▶ Task objective: Give back only the lines in the records below from the one with "Identify the click" to the one with "[Redes sociales] (349, 800)", both inclusive, word for word.

>>>>

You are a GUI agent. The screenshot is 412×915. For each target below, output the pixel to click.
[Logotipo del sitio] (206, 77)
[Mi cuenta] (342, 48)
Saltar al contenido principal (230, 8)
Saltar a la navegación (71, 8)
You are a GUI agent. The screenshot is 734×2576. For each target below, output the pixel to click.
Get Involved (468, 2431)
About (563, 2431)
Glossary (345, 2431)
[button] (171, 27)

<<<<
>>>>

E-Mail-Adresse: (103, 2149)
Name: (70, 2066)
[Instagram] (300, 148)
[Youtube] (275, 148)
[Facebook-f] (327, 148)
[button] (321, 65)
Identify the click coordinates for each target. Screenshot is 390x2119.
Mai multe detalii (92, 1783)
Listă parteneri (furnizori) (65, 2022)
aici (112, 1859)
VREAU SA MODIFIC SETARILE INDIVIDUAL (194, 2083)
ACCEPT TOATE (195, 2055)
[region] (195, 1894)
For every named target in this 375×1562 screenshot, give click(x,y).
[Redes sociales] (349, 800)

<<<<

▶ Output below:
Identify the click coordinates for each target. Screenshot is 390x2119.
Mai multe detalii (92, 1783)
Listă parteneri (furnizori) (65, 2022)
aici (112, 1859)
VREAU SA MODIFIC SETARILE INDIVIDUAL (194, 2083)
ACCEPT TOATE (195, 2055)
[region] (195, 1894)
For every named target in this 375×1562 screenshot, give click(x,y).
[Redes sociales] (349, 800)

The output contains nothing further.